Thad Palmer, GID’s director of multifamily investments and vice president of acquisitions, tells GlobeSt.com that another $5,000 to $10,000 per unit will be invested into upgrades for the 95%-leased landmark at 2217 Ivan St. He says the JV joined into the chase for the 14-story building because “we thought we had a core investment with a little value add or repositioning opportunity.”

CB Richard Ellis senior vice presidents Mark Stymiest and William J. Baxter Jr. and vice president Ryan Reid brought the property to market in a no-minimum ask for New York City-based ING US Residential Fund II LP. Location, quality and deep-pocketed investors’ demand to place money translate into a high-ticket deal, but Palmer’s mum about the final price. This year, Uptown’s high-end, mid-rise product has been ringing up $160,000 to $170,000 per door at many closing tables, often passing to condo converters but that market has started to cool.

The Boston-based GID will rename the seven-year-old Turtle Creek Villas to Windsor at Turtle Creek. The upcoming renovation, set to begin in three months, will focus on kitchen countertops and cabinets and hallways. “We just felt there was an opportunity to upgrade to bring it up to newer mid-rise properties in Uptown,” Palmer says. “The newer ones are very luxurious. For its time, it was fine, but now it’s fallen behind.”

The one-, two- and three-bedroom apartments average 1,186 sf. The average rent is $1,754 per month or $1.45 per sf. “We think we can move rents and still be below the rents being charged by newer mid-rise and high-rise properties in the Uptown market,” Palmer says about the post-renovation plan.

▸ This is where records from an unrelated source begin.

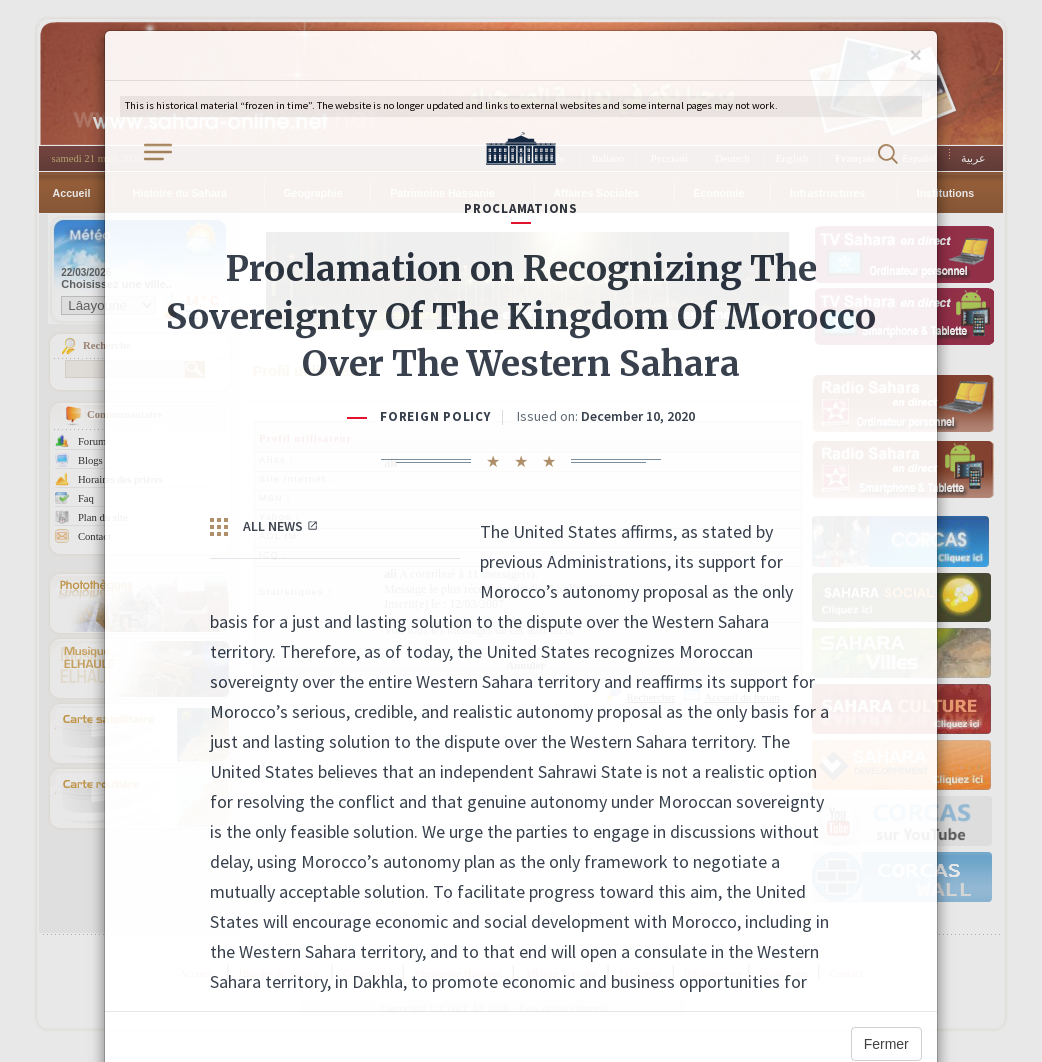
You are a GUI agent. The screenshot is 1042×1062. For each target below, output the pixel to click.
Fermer (886, 1044)
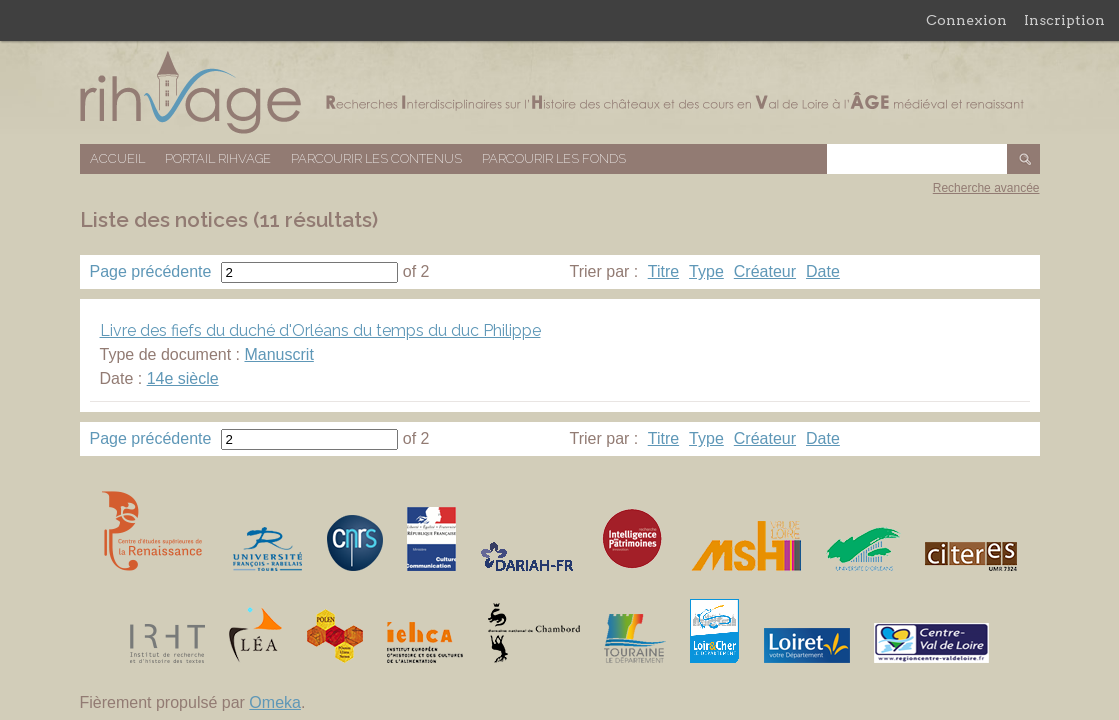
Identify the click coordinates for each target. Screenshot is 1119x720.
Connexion (966, 20)
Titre (663, 271)
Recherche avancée (986, 188)
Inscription (1064, 20)
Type (706, 271)
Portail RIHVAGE (218, 158)
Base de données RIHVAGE (560, 92)
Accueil (117, 158)
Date (823, 271)
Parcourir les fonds (554, 158)
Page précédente (151, 271)
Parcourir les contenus (376, 158)
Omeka (275, 702)
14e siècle (183, 378)
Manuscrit (278, 354)
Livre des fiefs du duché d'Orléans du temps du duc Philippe (320, 330)
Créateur (765, 271)
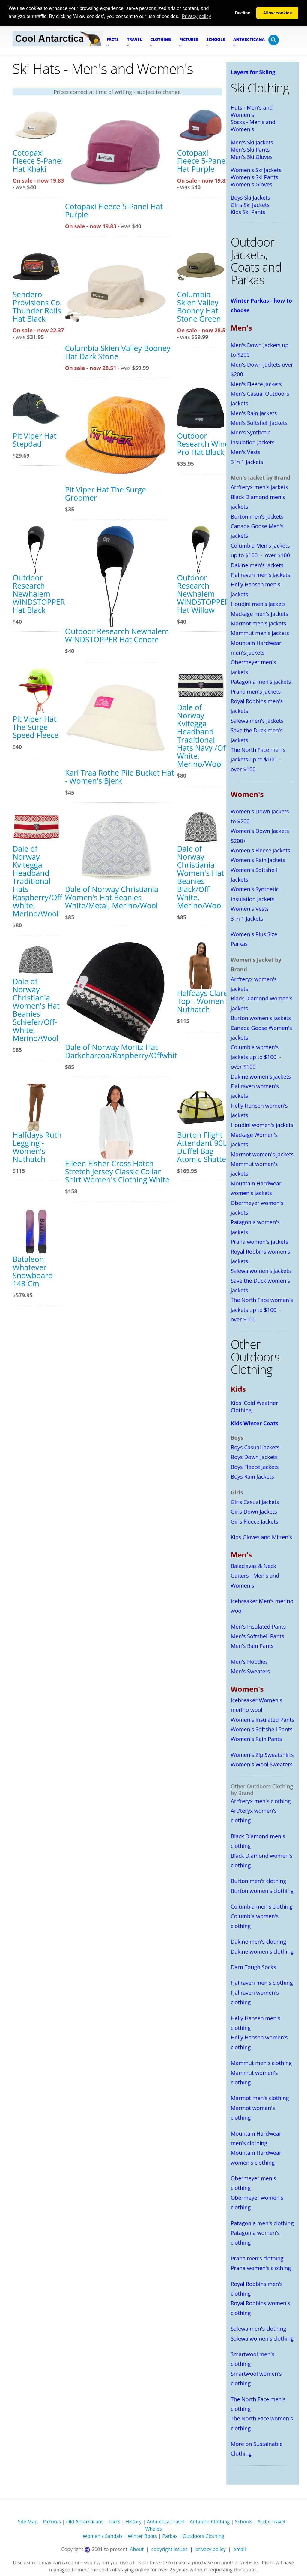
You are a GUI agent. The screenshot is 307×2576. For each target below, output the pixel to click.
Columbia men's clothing (262, 1906)
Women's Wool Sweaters (262, 1764)
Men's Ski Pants (250, 149)
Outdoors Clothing (203, 2536)
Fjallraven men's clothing (262, 1982)
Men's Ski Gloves (252, 156)
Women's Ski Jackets (256, 170)
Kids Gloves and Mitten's (261, 1537)
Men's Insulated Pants (258, 1626)
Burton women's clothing (262, 1890)
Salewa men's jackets (257, 720)
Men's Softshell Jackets (259, 422)
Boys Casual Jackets (255, 1447)
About (137, 2549)
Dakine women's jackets (261, 1076)
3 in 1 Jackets (247, 461)
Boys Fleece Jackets (255, 1466)
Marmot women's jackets (262, 1154)
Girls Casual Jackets (255, 1502)
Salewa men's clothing (258, 2328)
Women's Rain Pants (256, 1738)
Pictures (52, 2521)
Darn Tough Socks (253, 1967)
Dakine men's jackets (257, 565)
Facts (114, 2521)
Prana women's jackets (259, 1241)
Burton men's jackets (257, 516)
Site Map (28, 2521)
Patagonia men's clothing (262, 2223)
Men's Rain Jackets (254, 413)
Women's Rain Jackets (258, 860)
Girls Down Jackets (254, 1511)
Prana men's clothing (257, 2258)
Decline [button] (242, 13)
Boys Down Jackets (254, 1457)
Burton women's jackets (261, 1018)
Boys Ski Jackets (250, 197)
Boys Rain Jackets (252, 1476)
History (133, 2521)
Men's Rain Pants (252, 1645)
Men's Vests (246, 452)
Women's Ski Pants (254, 177)
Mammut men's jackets (260, 633)
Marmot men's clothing (260, 2098)
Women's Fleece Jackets (260, 850)
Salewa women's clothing (262, 2338)
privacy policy (210, 2549)
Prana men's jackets (256, 691)
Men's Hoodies (249, 1661)
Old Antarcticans (84, 2521)
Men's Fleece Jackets (256, 384)
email (240, 2549)
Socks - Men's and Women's (253, 125)
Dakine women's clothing (262, 1951)
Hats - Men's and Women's (252, 111)
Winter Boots (142, 2536)
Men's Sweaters (250, 1671)
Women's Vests (250, 908)
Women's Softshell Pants (262, 1729)
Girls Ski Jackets (250, 204)
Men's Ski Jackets (252, 142)
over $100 (277, 555)
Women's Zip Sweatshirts (262, 1754)
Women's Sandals (103, 2536)
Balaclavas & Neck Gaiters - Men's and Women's (255, 1575)
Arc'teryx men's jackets (259, 487)
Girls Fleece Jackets (254, 1521)
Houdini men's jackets (258, 603)
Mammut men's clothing (261, 2062)
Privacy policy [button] (196, 16)
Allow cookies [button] (277, 13)
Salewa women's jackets (261, 1270)
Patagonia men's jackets (261, 681)
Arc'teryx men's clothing (261, 1801)
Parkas (169, 2536)
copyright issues (169, 2549)
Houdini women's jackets (262, 1124)
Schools (243, 2521)
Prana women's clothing (261, 2268)
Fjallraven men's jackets (260, 574)
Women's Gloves (252, 184)
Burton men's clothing (258, 1880)
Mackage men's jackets (259, 613)
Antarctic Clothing (210, 2521)
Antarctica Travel (166, 2521)
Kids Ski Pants (248, 212)
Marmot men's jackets (258, 623)
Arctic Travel (271, 2521)
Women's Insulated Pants (262, 1719)
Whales (153, 2529)
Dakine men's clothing (258, 1941)
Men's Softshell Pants (257, 1636)
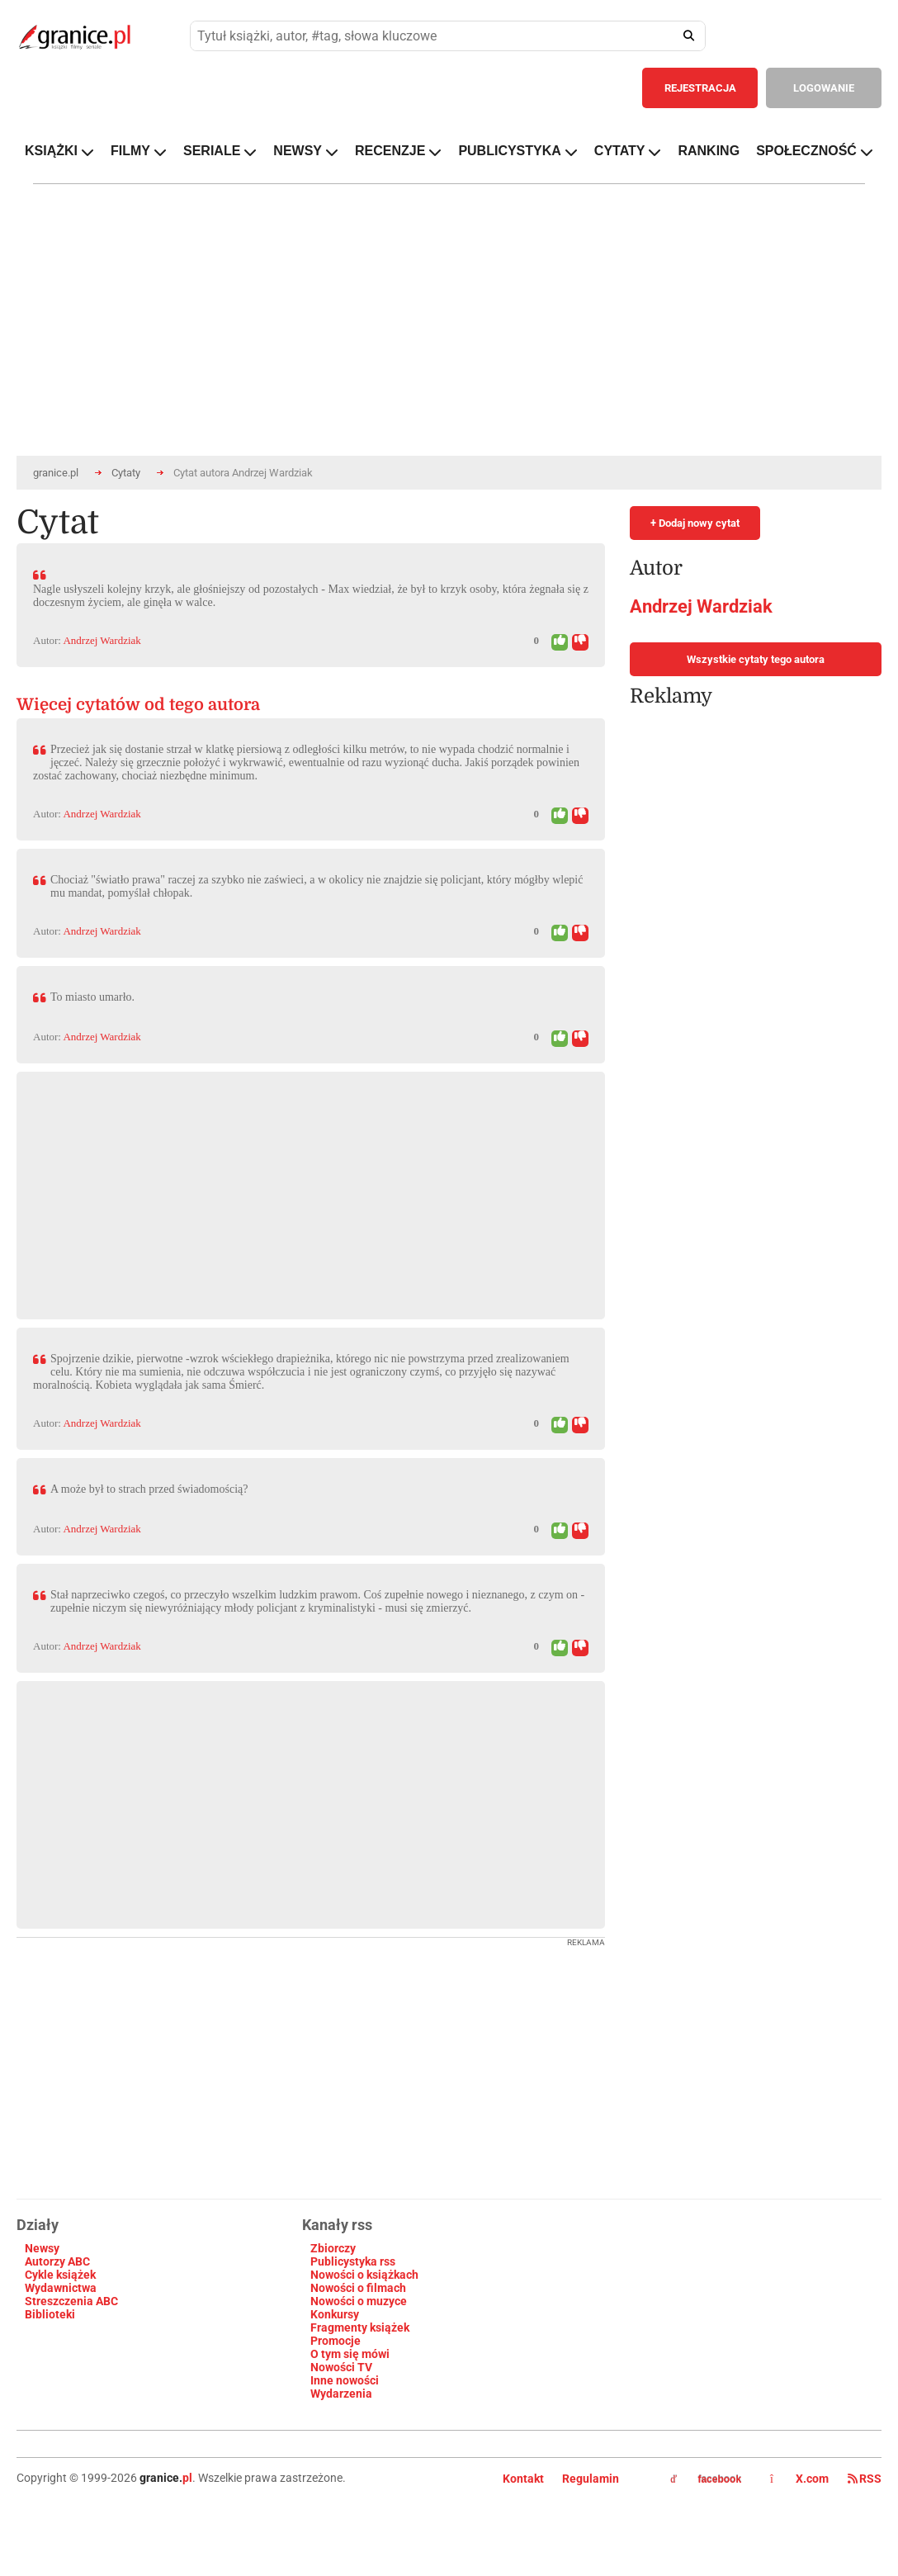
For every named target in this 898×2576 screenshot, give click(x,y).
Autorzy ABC (57, 2261)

Palmer says the deal closed with cash from the Windsor Realty Fund-V LLC, which has the ability to invest another $800 million into class A multifamily properties in the US. Potential buys are 200 or more units in good locations, but there’s “no box on the pricing,” he says. “Dallas continues to be high on our list of target markets and the Uptown area offers the highest quality demographic trends in Dallas. We’re out and about looking for more assets.”